Thursday, May 28, 2009

New beginnings.

Today I closed a chapter in my life, but as with all things - this ending is followed by a new beginning.

I'm truly grateful for the friends I've made in this place - that's right, friends, not just colleagues - and I'm touched that they bothered to put together a 'farewell TBWA game' just for me.

I'm really going to miss the agency, and all the people that I've come to know and love\hate (you know the feeling, it's a love\hate relationship).

Now it's time to get out there and experience all the incredible things, life has to offer.

'go'.

(this 'go' campaign will haunt me for a long time to come, especially since my farewell card and game was all centered around it).

But all the same, I love the brand. I've loved it from the first day I started work on it a little under 2 years ago. It is afterall, the universal currency of life.

It truly is.

Sunday, May 24, 2009

I used to think that there was so much I wanted to do with my life.

I wanted to fly high, and see lots. I wanted to travel the world, live in a big city, and have a kickass career. Maybe own my own business.

And the voyeur in me only made it so much worse - it used to be blog surfing, these days it's Facebook. I'd often look at pictures of people's fabulous lives of parties and booze, supplemented by their high-flying 'banking' jobs and whatnot, and I'd wonder to myself how I got to be so medicore in life.

But tonight, as I'm tossing in bed and unable to get to sleep, I'm inclined to look at it from a different point of view.

I'm not sure that this is really what I want in life.

And as a matter of fact, I'm not sure what I want at all.

What's becoming slowly apparent is my envy these days stem not from looking at the pictures of people who seem to have it all - the beautiful, eloquent, rich ones who mix with other beautiful, eloquent rich ones. But rather, the ones who radiate true happiness in their pictures. The ones who don't let their lives be ruled by labels and looks.

I envy people who are natural 'people-persons'. I used to be like that, but it was oh-so-long ago.

I love to death my girls, but just sometimes, I wonder what it'd be like to have a slightly larger group to do things with.

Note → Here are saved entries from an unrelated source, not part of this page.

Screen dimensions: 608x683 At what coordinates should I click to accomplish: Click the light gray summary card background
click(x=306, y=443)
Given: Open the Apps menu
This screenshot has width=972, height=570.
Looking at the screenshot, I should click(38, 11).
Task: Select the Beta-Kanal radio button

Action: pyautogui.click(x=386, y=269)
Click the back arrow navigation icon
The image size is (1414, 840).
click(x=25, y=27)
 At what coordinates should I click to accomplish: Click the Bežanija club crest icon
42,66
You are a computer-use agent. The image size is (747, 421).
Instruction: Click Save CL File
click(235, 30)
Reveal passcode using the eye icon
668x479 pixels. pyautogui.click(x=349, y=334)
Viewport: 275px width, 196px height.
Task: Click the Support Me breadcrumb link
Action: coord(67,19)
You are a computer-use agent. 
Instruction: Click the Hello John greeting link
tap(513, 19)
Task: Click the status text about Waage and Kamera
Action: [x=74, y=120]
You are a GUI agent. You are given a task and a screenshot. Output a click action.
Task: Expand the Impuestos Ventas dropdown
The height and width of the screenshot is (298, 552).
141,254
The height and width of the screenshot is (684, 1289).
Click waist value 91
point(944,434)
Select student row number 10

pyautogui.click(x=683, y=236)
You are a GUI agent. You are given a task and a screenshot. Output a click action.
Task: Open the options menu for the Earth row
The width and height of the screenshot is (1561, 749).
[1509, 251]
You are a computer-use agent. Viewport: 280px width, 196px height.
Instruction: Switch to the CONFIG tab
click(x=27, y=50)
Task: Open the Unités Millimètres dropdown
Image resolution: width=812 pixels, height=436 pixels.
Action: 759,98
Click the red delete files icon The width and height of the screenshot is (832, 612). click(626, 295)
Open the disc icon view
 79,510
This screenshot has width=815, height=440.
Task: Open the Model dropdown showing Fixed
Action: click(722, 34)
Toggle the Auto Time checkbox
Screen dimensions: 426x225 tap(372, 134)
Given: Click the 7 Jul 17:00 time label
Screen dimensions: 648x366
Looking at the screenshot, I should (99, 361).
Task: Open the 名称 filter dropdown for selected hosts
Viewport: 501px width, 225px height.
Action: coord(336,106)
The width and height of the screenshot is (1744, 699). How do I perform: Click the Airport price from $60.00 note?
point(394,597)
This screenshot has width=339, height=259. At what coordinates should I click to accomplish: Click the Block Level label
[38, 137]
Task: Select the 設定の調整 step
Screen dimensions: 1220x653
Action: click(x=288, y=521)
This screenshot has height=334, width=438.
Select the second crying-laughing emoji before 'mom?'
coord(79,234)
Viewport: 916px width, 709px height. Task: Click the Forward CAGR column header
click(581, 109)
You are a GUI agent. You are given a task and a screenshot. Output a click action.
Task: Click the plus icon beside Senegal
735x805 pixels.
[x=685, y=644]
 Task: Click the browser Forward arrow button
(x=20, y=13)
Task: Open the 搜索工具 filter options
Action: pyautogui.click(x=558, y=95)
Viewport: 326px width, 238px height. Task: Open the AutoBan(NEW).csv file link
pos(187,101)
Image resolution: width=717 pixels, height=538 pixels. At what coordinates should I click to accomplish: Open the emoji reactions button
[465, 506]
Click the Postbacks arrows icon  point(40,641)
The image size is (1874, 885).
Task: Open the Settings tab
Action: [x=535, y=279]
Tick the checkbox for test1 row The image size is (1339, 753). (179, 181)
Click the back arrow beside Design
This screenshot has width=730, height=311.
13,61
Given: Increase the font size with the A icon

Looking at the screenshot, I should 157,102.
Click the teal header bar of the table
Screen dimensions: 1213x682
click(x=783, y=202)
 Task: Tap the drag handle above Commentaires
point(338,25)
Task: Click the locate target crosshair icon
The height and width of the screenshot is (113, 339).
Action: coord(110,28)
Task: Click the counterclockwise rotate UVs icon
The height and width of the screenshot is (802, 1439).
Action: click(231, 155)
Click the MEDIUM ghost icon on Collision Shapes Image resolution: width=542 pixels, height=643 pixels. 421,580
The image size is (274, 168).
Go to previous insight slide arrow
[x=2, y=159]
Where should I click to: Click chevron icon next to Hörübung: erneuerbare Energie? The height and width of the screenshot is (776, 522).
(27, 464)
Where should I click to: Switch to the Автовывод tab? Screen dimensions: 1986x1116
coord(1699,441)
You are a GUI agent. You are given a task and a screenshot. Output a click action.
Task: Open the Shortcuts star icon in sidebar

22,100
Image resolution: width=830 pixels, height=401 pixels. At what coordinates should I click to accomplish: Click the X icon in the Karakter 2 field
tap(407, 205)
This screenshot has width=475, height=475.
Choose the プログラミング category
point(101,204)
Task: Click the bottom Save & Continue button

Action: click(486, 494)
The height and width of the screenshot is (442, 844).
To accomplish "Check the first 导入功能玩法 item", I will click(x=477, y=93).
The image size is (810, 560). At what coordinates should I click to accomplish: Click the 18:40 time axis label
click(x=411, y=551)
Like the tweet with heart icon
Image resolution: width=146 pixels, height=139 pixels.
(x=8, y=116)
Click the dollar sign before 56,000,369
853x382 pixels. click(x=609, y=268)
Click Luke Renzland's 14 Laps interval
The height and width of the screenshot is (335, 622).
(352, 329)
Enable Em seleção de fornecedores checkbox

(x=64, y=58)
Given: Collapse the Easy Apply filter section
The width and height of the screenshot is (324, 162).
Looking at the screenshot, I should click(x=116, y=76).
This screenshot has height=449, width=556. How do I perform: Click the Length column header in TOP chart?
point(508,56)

I think I'm rambling, and I'm not at all sure what I'm trying to get at.

Like everyone else, I'm just trying to make my way in life. Figuring out who I am, and where I fit in. And I can only hope that the person I'm growing into, isn't someone I'll come to resent one day, much further down the line.

Good night world.

Sunday, May 17, 2009

adidas Sundown Marathon: 13 days to go

And just like that, we're close to finishing up the first half of the year.

It seems like forever ago that I signed up for the adidas Sundown Marathon, and now there's less than 2 weeks to go.

I keep telling myself I'll survive the run. Of course I will.

"I can, I will." - taken from the staff training manual of a certain airline that the boy's working on at the moment, this line just absolutely cracks me up.

And if I can't, "I will say 'no' the 'yes' way".

Whatever does it mean anyway.

Ever since my brother-in-law learnt how to upload songs to his iPod, it's been a early-90s Mandarin/Cantonese song marathon every weekend when I go over to play mahjong. Think Emil Chau and Jacky Cheung.

For some reason, that era of songs always make me a little melancholy. Or maybe it's just Chinese songs in general - very emo.

One of the songs I've particularly taken to is 'Feng Yu Wu Zu' by Emil Chau.

http://www.youtube.com/watch?v=D9b4Pnpbx4Q&feature=related

Saturday, May 16, 2009

Saturday musings.

It looks all bright and cheery out today, you almost can't tell that it was pouring just half an hour ago.

I know I should be a little more excited with a new job coming up, but I can't help feeling drained by my current still, even though there's only 2 more weeks of it to go.

I want to get myself a new notebook to start a new chapter in my life. I think that's what I'll do.

And a new macbook too while I'm at it - I wish.